The authors also highlighted the income difference between Black and Asian Americans based on a 2018 study by the Pew Research Center. The fact that Asian Americans — while being the most economically divided group — earn the most and Black Americans earn significantly less, at least in 2016, made finding a common ground difficult, the Times quoted one academic as saying.
What critics are saying: As of Monday, at least two articles have criticized the Times over its piece. The Media Research Center (MRC), which brands itself as “America’s Media Watchdog,” and an op-ed for RT News, both slammed the publication for evading “the elephant in the room”: Black-on-Asian crimes.
  • “So who committed those hate crimes against Asians? The Times neatly avoided mentioning the disproportionate number of blacks that instigated ‘hate crimes’ against Asians, though the numbers are readily available in the same place the paper found its other data. How can one write about black and Asian relations without mentioning those statistics?” author Clay Waters wrote on MRC’s NewsBusters. “The reporters passed on without condemnation or comment [on] the anti-police radicalism from black-led anti-police groups.”
  • Waters also took offense at the Times’ reference to “clashes” between Korean business owners and “poorer Black residents” in South Central Los Angeles in the 1990s. Riots following the acquittal of four police officers who beat Rodney King saw the destruction of over 2,300 Korean businesses. “Equating Korean store owners ‘wrangling’ with ‘poorer Black residents’ in Los Angeles to Korean-owned businesses being ‘looted and burned’ by Black rioters is an offensively asymmetrical comparison,” Waters noted. “Yet the Times seems to think they’re equivalent, tucking both examples under the euphemism of ‘clashes.’”
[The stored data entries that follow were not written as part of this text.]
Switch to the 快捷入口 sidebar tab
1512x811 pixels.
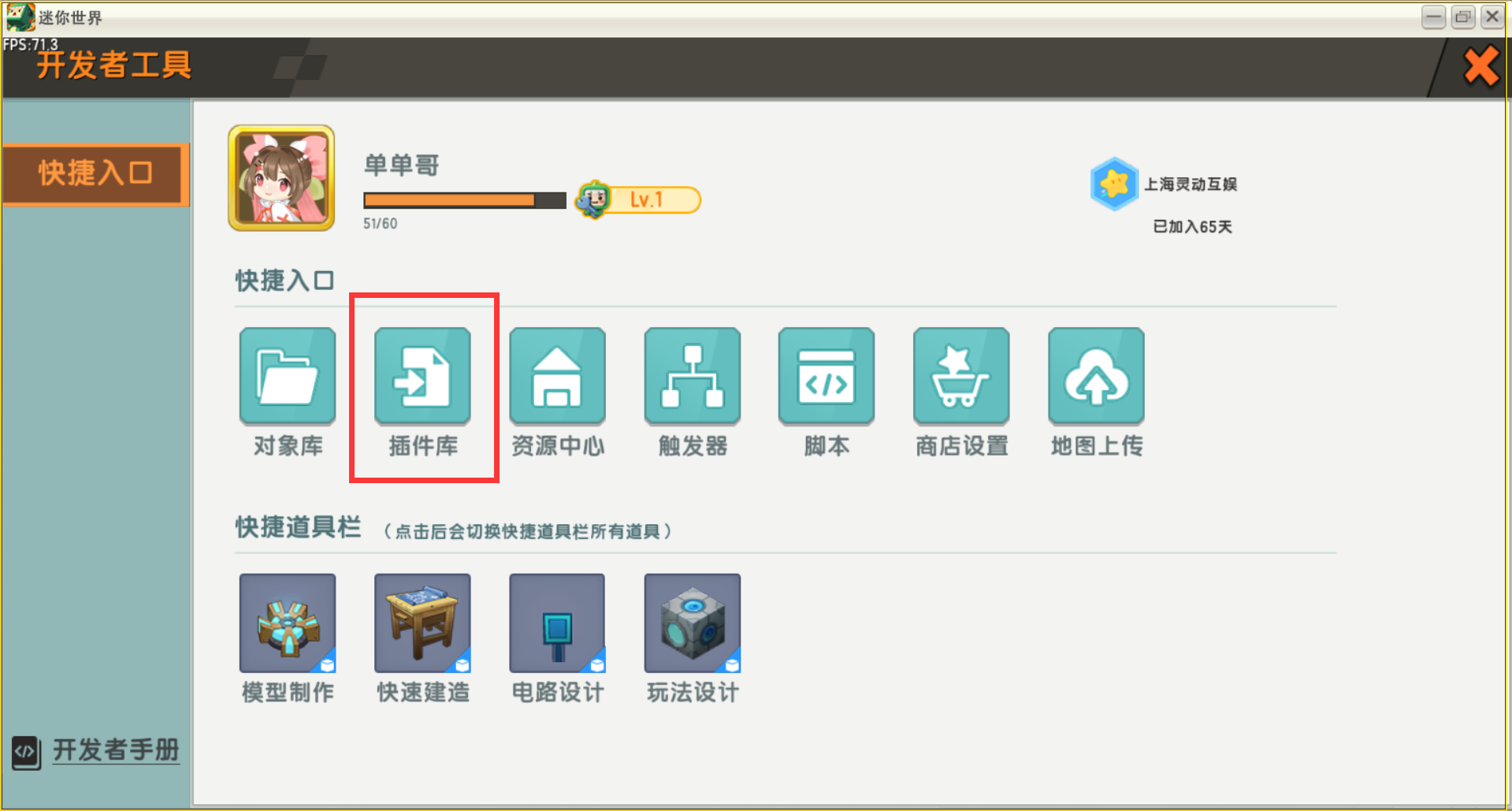pos(95,174)
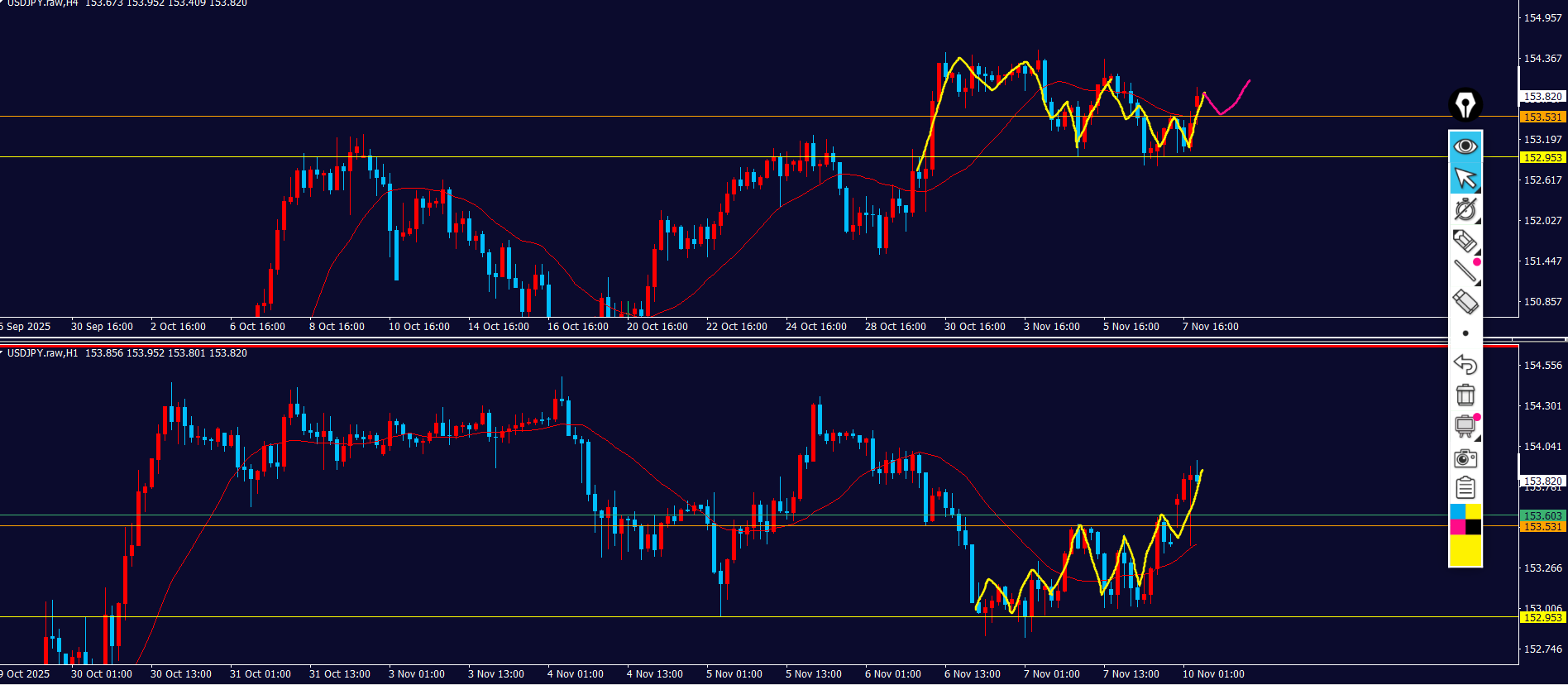The width and height of the screenshot is (1568, 685).
Task: Select the arrow cursor tool
Action: (x=1465, y=178)
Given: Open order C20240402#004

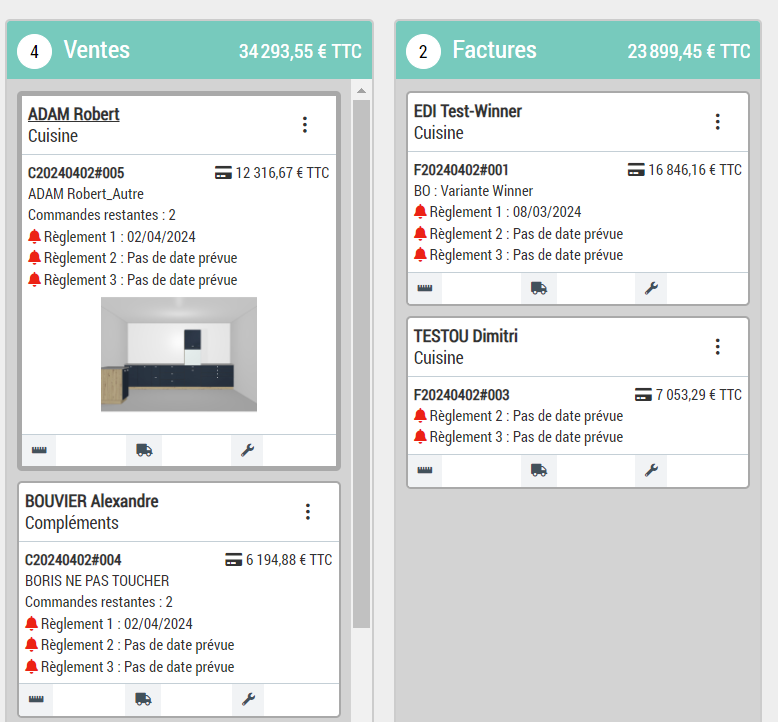Looking at the screenshot, I should point(73,560).
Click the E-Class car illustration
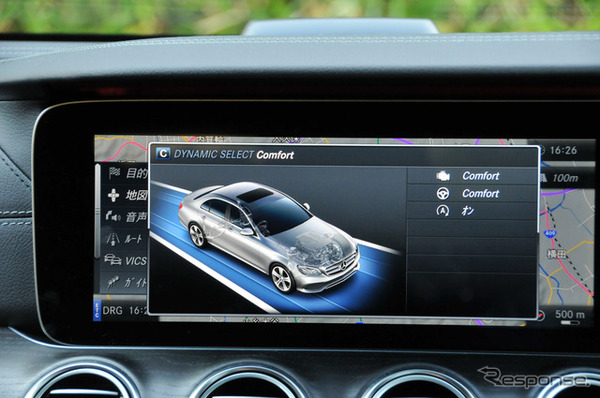 [x=269, y=236]
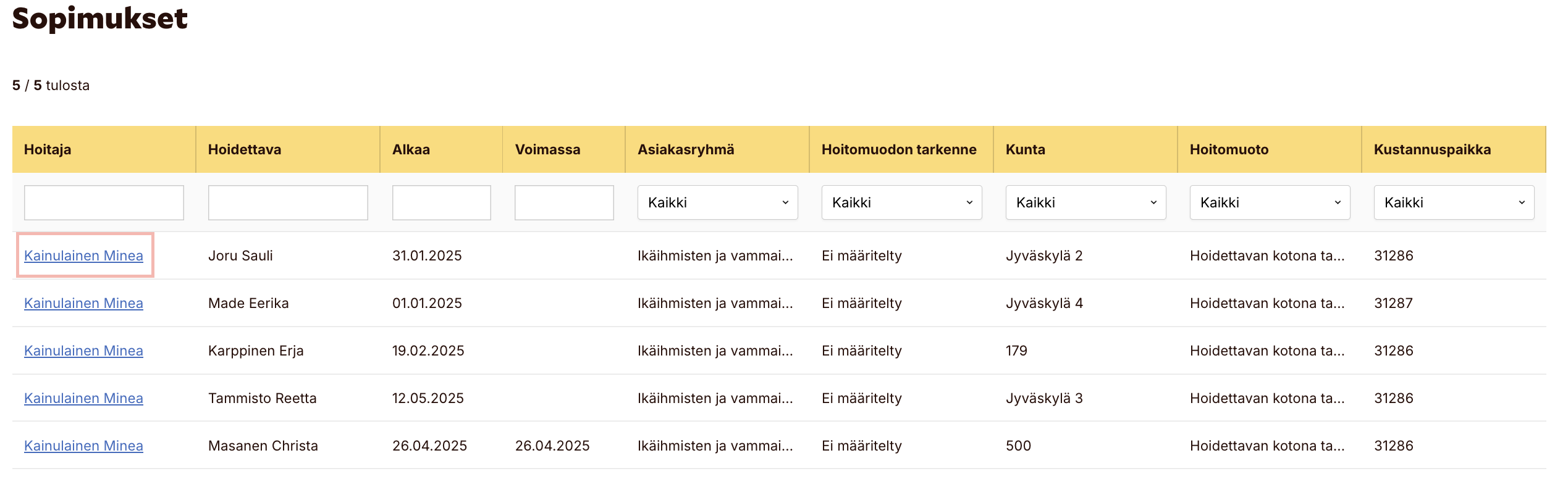
Task: Open Kainulainen Minea link for Tammisto Reetta
Action: click(x=83, y=398)
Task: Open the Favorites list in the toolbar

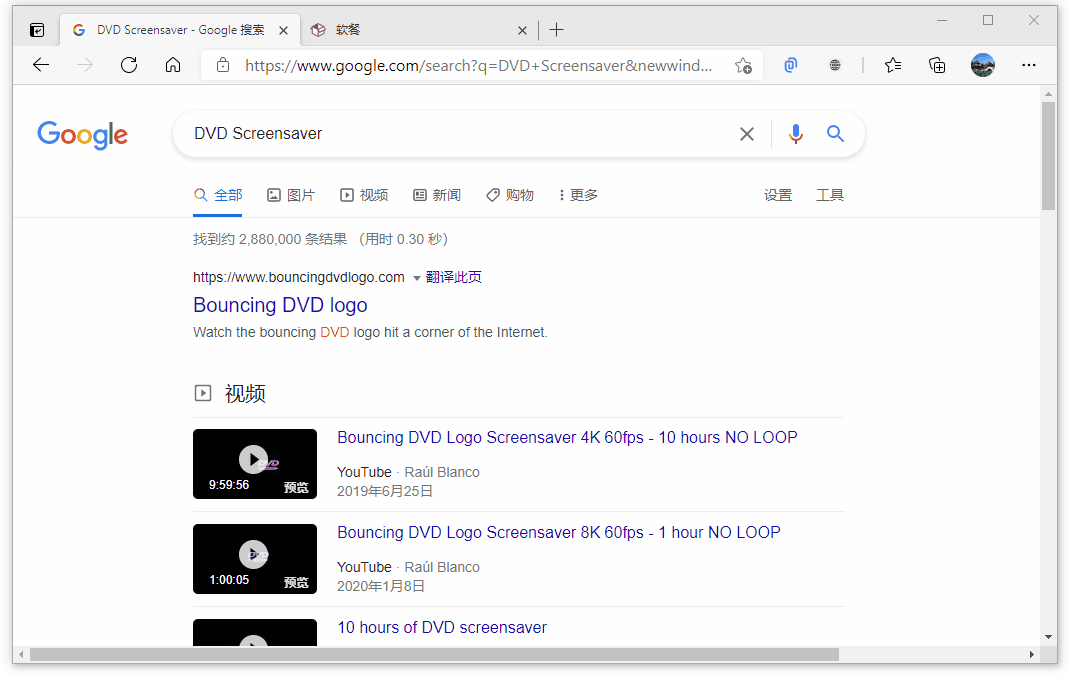Action: 892,65
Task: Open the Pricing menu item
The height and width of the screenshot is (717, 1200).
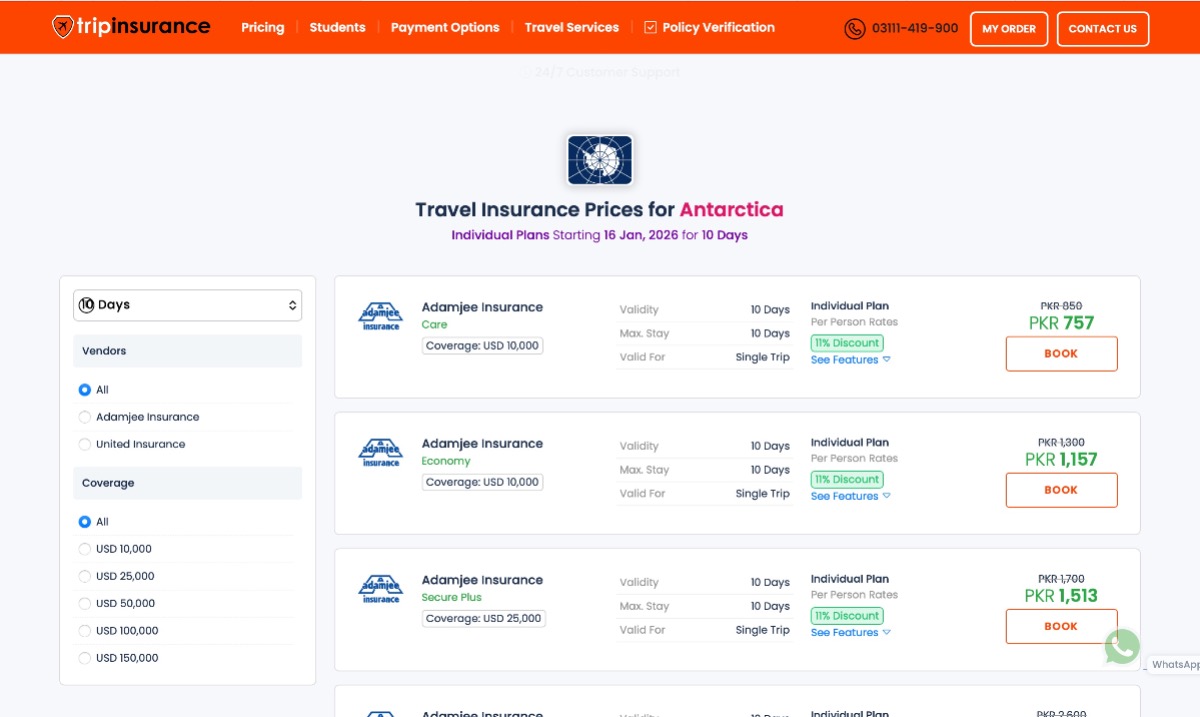Action: pyautogui.click(x=262, y=28)
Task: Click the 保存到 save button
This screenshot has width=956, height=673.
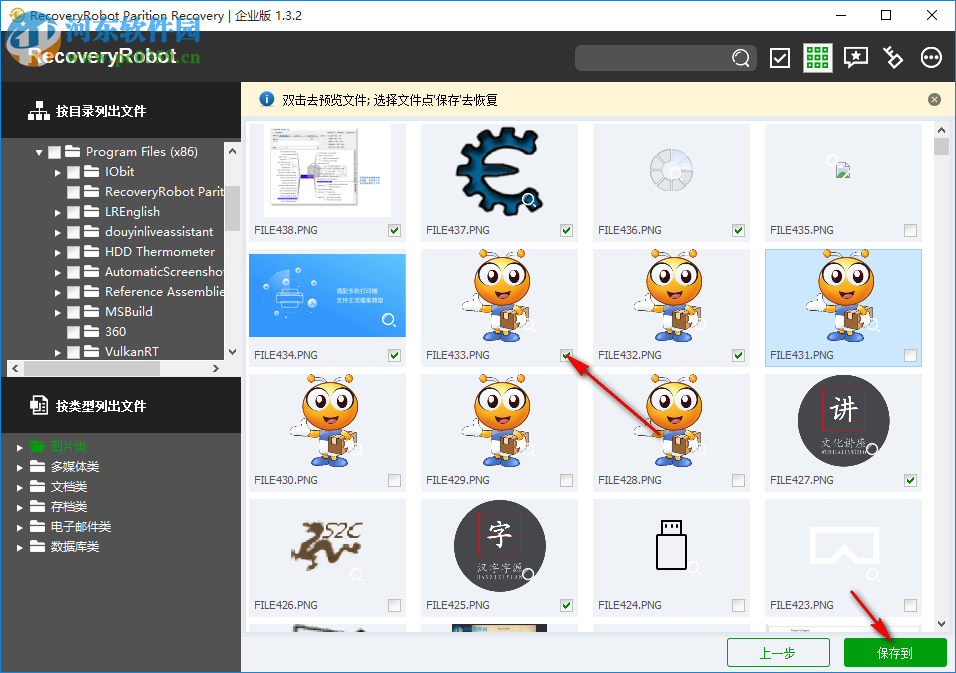Action: (x=895, y=652)
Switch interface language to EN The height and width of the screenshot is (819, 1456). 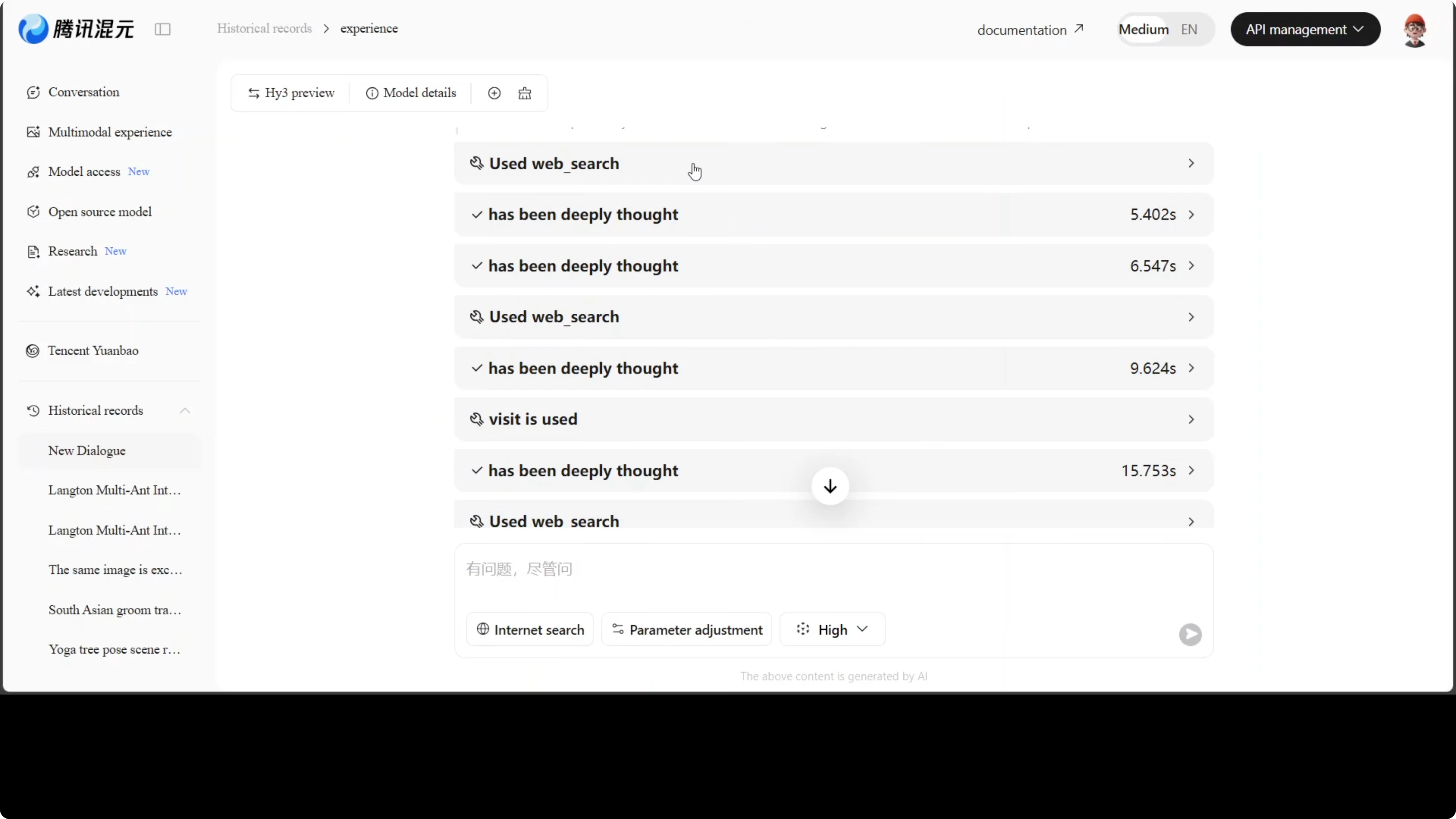point(1189,29)
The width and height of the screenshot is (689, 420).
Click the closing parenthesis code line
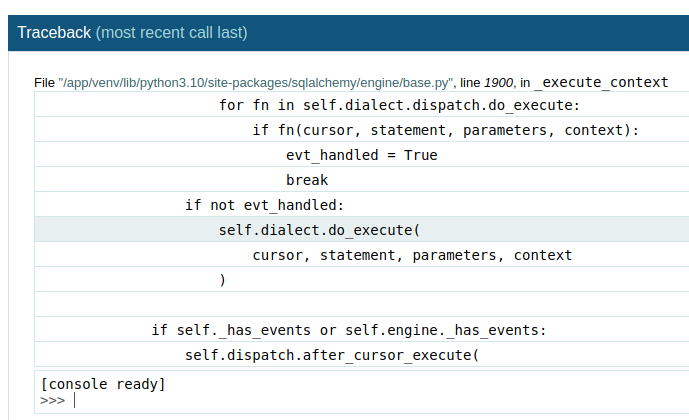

  • In his op-ed for RT, Tony Cox, an American journalist, said the Times ignored the “obvious conclusion” in its piece. “In all its navel-gazing, the Times failed to mention the elephant in the room: It’s tough to work together in combating violence when Blacks appear to be the main perpetrators of crime against Asians in America’s big cities,” Cox noted.
  • Cox also addressed the issue with putting “white nationalism” in the middle of anti-Asian crimes. “The problem was, the assailant was a Black man,” Cox wrote, referring to a February incident that left a 61-year-old Asian man with a slashed face. “Observers couldn’t help but notice that in case after case, the skin colors didn’t fit the political narrative of white supremacy being the crisis of the day. In fact, so many of the perpetrators turned out to be Black that the legacy media conspicuously stopped hyping anti-Asian hate crimes.”